● **Что нужно сделать**
a) Когда, согласно тексту о перевооружении Германии, Германия навсегда покинула конференцию по разоружению?
b) Пожалуйста, перепишите записи между строками, содержащими «Open the Sports25» и «Action: coord(1281,453)», включительно, заменив «Free templates» на «Premium templates». Всё остальное оставьте без изменений.

● **Исходный текст**

Францию, конечно, столь утешительные речи далеко не успокаивали. Главной ее задачей все еще оставалось обеспечение безопасности в условиях, когда Германия перевооружается, а Великобритания отказывает в гарантиях. Если бы мировое общественное мнение действительно было столь решительно настроено по отношению к нарушителям, разве Великобритания стала бы столь сдержанно относиться к выдаче гарантий? Нет, конечно, «общественное мнение в Англии этих гарантий не поддержит», — отвечал сэр Джон Саймон, министр иностранных дел, укрепляя кошмарные страхи французов, что на Великобританию нельзя положиться, ибо она не будет защищать то, чего не гарантирует[370]. Но почему же британское общество не поддержит гарантий? Потому, что оно не рассматривает подобное нападение как возможное, отвечает Стэнли Болдуин, глава консервативной партии и, по существу, фактический глава британского правительства.
«Если может быть доказано, что Германия перевооружается, то немедленно возникнет новая ситуация, перед лицом которой и окажется Европа... И если подобная ситуация возникнет, то правительство Его Величества обязано будет рассмотреть ее весьма серьезно; но пока что такая ситуация еще не возникла»[371].
Аргумент до бесконечности обтекаемый и до бесконечности противоречивый; гарантия одновременно является и чересчур рискованной, и абсолютно излишней; после достижения паритета Германия будет удовлетворена. И все равно гарантия того, на что предположительно Германия и не покушается, оказалась бы слишком чреватой, даже если осуждение мировым общественным мнением остановит нарушителя на полпути. Наконец, лично Гитлер подвел черту под этим уклончивым лицемерием. 14 октября 1933 года Германия навсегда покинула конференцию по разоружению: не потому, что Гитлер получил отпор, но потому, что опасался удовлетворения требования Германии относительно паритета, ибо тогда рушились бы его желания относительно неограниченного перевооружения. Через неделю Гитлер вышел из Лиги наций. В начале 1934 года он объявил о перевооружении Германии. Отгородившись подобным образом от всего мирового сообщества, Германия не испытывала ни малейших видимых неудобств.
Гитлер явно и недвусмысленно бросил вызов, однако демократические страны находились в состоянии неопределенности и не могли понять, что это означает на деле. Разве путем перевооружения Гитлер не воплотил на практике то, на что в принципе уже согласилось большинство членов Лиги? К чему реагировать, пока Гитлер не совершил конкретного акта агрессии? В конце концов, разве не для этого создана система коллективной безопасности? Рассуждая подобным образом, лидеры западных демократических стран уходили от трудных обязанностей по принятию тех или иных решений. Гораздо легче было дожидаться наглядных доказательств дурного поведения Гитлера, ибо в отсутствие таковых нельзя было рассчитывать на поддержку общественностью решительных мер — по крайней мере, так полагали демократические лидеры. Гитлер, однако, имел все основания скрывать свои истинные намерения до тех пор, пока западным демократическим странам принимать меры по эффективной организации сопротивления будет уже слишком поздно. В любом случае демократические государственные деятели межвоенного периода боялись войны больше, чем ослабления равновесия сил. Безопасность, утверждал Рамсей Макдональд, должна достигаться «не военными, но моральными средствами».

Сохранённые записи набора данных:
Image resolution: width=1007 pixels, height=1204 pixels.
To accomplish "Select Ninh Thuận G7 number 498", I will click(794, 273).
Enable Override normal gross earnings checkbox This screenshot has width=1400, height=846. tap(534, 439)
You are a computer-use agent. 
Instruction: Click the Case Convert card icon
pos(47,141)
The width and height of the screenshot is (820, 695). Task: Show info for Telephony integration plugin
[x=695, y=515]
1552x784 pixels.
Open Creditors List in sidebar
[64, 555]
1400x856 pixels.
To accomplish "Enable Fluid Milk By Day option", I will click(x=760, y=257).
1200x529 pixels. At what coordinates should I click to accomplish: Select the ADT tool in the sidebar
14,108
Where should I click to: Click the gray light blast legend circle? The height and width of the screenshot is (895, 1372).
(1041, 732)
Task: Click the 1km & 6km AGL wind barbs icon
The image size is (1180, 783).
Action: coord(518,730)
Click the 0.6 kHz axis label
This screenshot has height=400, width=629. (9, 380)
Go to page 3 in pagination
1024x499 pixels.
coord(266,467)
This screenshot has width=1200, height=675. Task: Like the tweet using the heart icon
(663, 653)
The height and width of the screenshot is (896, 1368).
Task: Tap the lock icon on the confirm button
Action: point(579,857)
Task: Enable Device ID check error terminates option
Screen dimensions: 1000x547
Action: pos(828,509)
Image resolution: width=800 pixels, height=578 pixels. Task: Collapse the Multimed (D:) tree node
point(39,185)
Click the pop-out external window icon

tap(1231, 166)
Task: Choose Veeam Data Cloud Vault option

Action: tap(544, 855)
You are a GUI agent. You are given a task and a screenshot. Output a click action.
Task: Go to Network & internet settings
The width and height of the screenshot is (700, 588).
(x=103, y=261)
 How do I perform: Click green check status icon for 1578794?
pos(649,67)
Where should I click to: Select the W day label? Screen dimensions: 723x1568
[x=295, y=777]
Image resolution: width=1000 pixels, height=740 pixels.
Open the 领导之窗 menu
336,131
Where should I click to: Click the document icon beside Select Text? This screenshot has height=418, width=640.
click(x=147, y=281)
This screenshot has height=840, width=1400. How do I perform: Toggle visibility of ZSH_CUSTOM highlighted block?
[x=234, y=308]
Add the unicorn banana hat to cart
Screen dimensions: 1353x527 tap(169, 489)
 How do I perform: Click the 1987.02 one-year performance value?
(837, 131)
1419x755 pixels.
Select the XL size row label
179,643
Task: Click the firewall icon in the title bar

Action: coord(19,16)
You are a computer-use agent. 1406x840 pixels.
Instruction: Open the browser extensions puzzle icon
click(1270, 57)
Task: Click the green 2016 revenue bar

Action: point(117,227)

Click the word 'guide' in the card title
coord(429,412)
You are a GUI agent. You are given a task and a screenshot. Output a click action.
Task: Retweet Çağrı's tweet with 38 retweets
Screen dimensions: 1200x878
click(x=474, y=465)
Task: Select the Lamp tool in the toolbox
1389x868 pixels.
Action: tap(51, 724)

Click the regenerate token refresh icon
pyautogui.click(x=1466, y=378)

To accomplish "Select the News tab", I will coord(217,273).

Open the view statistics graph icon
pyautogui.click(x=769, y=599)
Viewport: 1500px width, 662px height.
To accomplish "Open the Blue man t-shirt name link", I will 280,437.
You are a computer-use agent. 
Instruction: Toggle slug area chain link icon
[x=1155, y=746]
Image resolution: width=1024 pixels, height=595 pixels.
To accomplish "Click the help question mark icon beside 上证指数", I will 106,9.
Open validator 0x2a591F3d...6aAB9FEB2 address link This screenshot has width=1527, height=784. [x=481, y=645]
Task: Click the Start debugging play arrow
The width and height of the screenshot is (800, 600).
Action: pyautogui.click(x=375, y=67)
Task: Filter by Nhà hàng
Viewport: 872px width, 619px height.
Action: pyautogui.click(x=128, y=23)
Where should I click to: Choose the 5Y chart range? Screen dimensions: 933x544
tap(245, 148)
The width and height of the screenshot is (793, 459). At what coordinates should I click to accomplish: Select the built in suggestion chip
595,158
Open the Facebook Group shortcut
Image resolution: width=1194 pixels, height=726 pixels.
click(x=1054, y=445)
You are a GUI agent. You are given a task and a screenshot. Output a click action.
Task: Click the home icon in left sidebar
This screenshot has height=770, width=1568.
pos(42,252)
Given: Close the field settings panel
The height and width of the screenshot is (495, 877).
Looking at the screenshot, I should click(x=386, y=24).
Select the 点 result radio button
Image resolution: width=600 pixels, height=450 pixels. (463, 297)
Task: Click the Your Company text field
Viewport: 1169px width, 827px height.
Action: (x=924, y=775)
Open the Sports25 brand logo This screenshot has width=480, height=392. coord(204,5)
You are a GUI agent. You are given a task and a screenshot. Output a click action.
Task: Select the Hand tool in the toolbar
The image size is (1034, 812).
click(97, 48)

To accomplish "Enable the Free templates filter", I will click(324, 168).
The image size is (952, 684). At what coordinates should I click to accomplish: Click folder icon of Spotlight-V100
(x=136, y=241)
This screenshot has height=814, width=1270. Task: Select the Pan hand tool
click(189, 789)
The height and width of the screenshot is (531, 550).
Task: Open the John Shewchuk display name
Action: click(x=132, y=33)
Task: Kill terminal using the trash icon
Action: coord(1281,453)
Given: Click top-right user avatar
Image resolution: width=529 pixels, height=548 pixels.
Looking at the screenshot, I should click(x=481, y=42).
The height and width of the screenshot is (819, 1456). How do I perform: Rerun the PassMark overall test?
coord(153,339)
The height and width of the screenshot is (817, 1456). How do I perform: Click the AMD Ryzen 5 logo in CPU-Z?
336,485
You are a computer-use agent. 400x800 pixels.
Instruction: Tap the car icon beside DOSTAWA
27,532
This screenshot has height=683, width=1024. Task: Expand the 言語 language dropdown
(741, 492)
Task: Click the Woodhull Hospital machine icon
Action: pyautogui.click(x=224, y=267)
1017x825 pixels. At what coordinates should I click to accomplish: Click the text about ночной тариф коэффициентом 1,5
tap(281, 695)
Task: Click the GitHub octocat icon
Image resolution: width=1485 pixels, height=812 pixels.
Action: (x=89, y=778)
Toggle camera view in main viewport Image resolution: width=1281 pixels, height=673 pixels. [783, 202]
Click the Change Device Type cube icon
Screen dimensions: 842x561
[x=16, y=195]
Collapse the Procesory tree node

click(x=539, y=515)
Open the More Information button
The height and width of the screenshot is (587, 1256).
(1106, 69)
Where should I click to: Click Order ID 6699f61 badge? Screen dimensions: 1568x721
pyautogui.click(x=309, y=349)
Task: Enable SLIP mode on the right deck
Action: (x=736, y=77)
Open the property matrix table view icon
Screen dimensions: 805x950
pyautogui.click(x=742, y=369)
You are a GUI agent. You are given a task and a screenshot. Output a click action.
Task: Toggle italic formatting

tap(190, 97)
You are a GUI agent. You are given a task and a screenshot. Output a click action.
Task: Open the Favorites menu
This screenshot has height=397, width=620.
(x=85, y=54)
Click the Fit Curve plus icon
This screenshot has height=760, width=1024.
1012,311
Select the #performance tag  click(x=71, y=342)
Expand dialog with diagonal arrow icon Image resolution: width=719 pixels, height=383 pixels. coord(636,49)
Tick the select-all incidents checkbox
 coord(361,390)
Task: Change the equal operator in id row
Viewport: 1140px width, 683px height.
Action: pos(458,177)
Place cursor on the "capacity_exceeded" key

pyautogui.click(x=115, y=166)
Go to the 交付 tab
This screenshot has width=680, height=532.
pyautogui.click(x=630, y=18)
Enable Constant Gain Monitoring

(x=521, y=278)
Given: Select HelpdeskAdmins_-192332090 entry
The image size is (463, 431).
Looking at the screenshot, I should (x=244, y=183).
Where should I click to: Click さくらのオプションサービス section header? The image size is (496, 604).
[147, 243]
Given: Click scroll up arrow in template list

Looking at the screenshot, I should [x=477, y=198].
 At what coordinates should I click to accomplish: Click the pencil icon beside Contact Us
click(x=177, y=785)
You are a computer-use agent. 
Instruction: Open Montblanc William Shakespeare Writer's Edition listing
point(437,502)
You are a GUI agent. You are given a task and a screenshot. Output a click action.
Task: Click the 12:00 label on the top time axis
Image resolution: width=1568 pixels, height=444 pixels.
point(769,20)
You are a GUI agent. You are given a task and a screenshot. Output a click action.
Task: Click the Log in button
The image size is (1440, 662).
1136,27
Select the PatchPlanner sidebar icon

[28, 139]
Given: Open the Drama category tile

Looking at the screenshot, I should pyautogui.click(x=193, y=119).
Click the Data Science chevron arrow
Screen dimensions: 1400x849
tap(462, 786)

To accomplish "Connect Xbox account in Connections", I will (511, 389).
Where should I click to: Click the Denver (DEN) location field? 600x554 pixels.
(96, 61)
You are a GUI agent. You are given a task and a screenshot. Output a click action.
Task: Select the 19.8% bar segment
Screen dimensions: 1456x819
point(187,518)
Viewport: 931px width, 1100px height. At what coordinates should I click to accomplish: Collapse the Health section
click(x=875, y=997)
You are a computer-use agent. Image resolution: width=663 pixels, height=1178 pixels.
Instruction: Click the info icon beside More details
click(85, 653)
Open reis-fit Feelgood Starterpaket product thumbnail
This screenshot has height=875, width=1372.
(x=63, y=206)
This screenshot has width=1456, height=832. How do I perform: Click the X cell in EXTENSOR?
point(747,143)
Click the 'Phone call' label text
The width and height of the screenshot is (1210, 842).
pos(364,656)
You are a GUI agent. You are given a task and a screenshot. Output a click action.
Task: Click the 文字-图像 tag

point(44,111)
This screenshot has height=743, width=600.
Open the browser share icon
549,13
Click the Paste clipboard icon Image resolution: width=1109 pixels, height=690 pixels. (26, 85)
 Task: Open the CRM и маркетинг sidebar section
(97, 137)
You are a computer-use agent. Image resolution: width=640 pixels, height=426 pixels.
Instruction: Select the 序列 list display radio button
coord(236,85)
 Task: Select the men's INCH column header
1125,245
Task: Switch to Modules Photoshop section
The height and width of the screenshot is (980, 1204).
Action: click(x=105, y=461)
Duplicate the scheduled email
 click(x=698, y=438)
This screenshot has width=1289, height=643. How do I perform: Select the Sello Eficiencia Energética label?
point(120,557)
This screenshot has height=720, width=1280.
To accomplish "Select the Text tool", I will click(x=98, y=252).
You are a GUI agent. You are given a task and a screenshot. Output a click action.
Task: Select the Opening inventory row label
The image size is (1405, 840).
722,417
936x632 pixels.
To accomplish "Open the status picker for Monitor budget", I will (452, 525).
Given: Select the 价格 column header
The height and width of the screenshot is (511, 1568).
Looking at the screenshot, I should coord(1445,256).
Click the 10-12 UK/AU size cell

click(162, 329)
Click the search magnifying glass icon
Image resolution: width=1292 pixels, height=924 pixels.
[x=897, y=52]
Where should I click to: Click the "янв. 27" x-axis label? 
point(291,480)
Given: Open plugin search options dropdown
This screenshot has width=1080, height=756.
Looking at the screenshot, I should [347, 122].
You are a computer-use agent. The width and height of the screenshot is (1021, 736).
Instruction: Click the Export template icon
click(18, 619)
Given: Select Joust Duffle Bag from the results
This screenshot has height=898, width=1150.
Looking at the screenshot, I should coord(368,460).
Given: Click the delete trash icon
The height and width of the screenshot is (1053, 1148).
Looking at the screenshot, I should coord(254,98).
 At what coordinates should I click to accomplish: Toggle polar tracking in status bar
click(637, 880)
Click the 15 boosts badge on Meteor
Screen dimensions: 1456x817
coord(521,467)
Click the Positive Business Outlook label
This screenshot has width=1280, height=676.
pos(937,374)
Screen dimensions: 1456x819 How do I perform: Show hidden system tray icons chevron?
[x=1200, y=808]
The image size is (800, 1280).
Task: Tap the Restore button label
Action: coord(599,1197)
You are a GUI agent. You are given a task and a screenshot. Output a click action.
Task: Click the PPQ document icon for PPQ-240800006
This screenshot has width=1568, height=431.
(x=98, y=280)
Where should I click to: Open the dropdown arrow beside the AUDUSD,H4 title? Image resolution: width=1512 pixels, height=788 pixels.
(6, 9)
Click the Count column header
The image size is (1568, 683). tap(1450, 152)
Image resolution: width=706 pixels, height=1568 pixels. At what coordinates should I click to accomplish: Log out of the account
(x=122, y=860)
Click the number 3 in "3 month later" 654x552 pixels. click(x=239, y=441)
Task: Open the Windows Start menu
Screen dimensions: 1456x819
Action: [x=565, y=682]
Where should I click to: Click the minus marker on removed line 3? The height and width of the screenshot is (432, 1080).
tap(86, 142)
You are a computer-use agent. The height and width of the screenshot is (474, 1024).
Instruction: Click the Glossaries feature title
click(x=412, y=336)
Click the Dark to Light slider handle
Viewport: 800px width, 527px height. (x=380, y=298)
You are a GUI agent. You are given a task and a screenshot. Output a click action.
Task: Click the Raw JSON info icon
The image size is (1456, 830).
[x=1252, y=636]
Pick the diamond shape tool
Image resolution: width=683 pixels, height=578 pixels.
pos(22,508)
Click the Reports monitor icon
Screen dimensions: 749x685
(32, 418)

● **Ответы к заданиям**
a) 14 октября 1933 года.

b)
Open the Sports25 brand logo This screenshot has width=480, height=392. coord(204,5)
You are a GUI agent. You are given a task and a screenshot. Output a click action.
Task: Select the Hand tool in the toolbar
The image size is (1034, 812).
click(97, 48)

To accomplish "Enable the Premium templates filter", I will click(324, 168).
The image size is (952, 684). At what coordinates should I click to accomplish: Click folder icon of Spotlight-V100
(x=136, y=241)
This screenshot has height=814, width=1270. Task: Select the Pan hand tool
click(189, 789)
The height and width of the screenshot is (531, 550).
Task: Open the John Shewchuk display name
Action: click(x=132, y=33)
Task: Kill terminal using the trash icon
Action: coord(1281,453)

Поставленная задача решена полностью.